This is great advice. Thank you.


----------



## Msian (Apr 29, 2016)

NavyBuyer said:


> If you are concerned about your age, then finish your degree while you are in. Hell, the military will even pay for you to finish it.
> 
> On the flip side, there are plenty of people who have gone before you who were older and succeeded. There is a reason why many SOF units are comprised of men who are not 18 or 19 years old. Don't view your age as a weakness, but as a strength. Draw upon your life experiences to help you succeed and to help those around you who are younger and away from home for the first time.
> 
> As for being a riflemen? Why the fuck not? You want to be a Reconnaissance Marine but  not be an 0311? Do you know the difference between what they do? Have you spent anytime reading up on the difference between the two? I can point you to a lot of excellent men who were some of the best the Marine Corps had to offer who proudly served as just a rifleman.


I am afraid you may have misconstrued something in my post. I hav no problems serving as a riflemam. In fact the fact that I cant enlist as an 0311 makes me nervous. I would be proud to be a rifleman.


----------



## Msian (Apr 29, 2016)

8654Maine said:


> (1)  If the UZ contract existed during my time, I'd pick that.
> (2)  Despite (1), I learned some valuable  lessons as a 0311 and 0352.  This made me a better 0321/8654.  In fact, when I screened for Force, they wanted experienced Marines, not boots.
> (3)  Do not let age limit your desire.  The best shape was during my 30, early 40's.  Recovery time will suffer.
> (4)  Do not let anyone else determine what you CAN'T do.  Only YOU can prevent you from reaching your dreams.  Unless you are soup sandwich from the get go...then no amount of desire is going to help and you might as well wear a dress and go back to the Navy.


Thank you for your input. It is invaluable. Dont worry I have no intentions of wearing a dress again lol.


----------



## Msian (Apr 29, 2016)

The Hate Ape said:


> Choose the career you want to begin now and not a profession that you perceive as a stepping stone or an outstanding pedigree to another unit be it Recon or MARSOC. The idea of candidates doing such a thing for the long-shot at any unit is silly and all too common.
> 
> No selection screener is going to desire a candidate that is unsuccessful in their current MOS. Pick a job for you and do it to the best of your abilities, when the time is right and if you're still certain about your decision - you will know and the people you need in your corner will back you up.
> 
> ...


I understand. Thank you for your insight.


----------



## Msian (Apr 29, 2016)

Teufel said:


> Try out for recon and don't quit.  I graduated BRC at 27 or 28.


Thank you for the boost. Dont quit is always the best advice you can get.


----------



## AWP (Apr 29, 2016)

How did we get a new guy with humility? He's supposed to tell us to fuck off when we tell him something counter to his belief system or preconceived ideas.

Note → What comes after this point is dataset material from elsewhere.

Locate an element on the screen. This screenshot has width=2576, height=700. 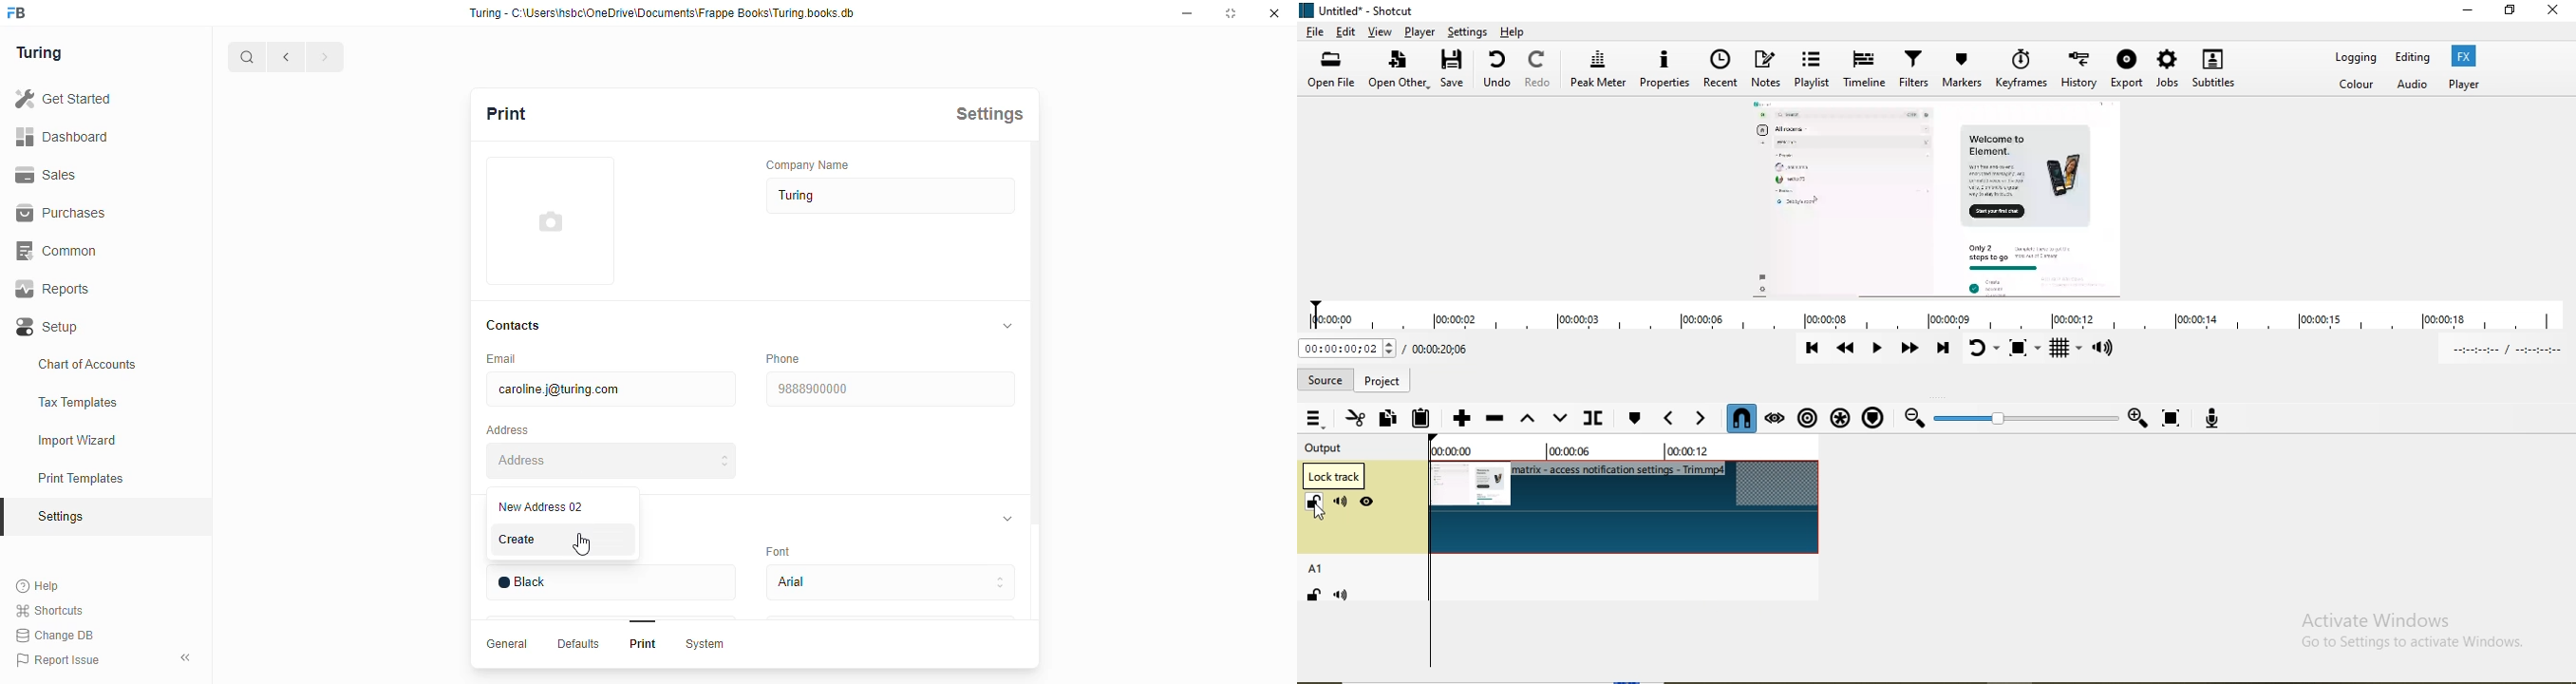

They don't EVER listen.

"Hey man, you should do xxxxx."
"Whargarbl!!!!!!!!! Fuck off!!!!!!!!!!!"

I need to drink more.


----------



## dmcgill (Apr 30, 2016)

Msian said:


> Im sorry to post again, but I fealt the need to clarify, I stated the above misguided comment under the belief that MARSOC usually selects applicants with experience in the Recon community.  So is this a fabrication? Im sorry Im ill informed, but thats what I kept reading around the web. Thank you again.



When MARSOC was stood up it drew from Recon. 10 years later there are guys from every background in the fleet Marine Corps serving on the MSOTs.


----------



## Msian (Apr 30, 2016)

dmcgill said:


> When MARSOC was stood up it drew from Recon. 10 years later there are guys from every background in the fleet Marine Corps serving on the MSOTs.


Oooh I see what you are saying. I did not mean any offense by that. I had just been misunderstood at the time about how MARSOC worked at the time I wrote that post. Thank you however for the lesson.


----------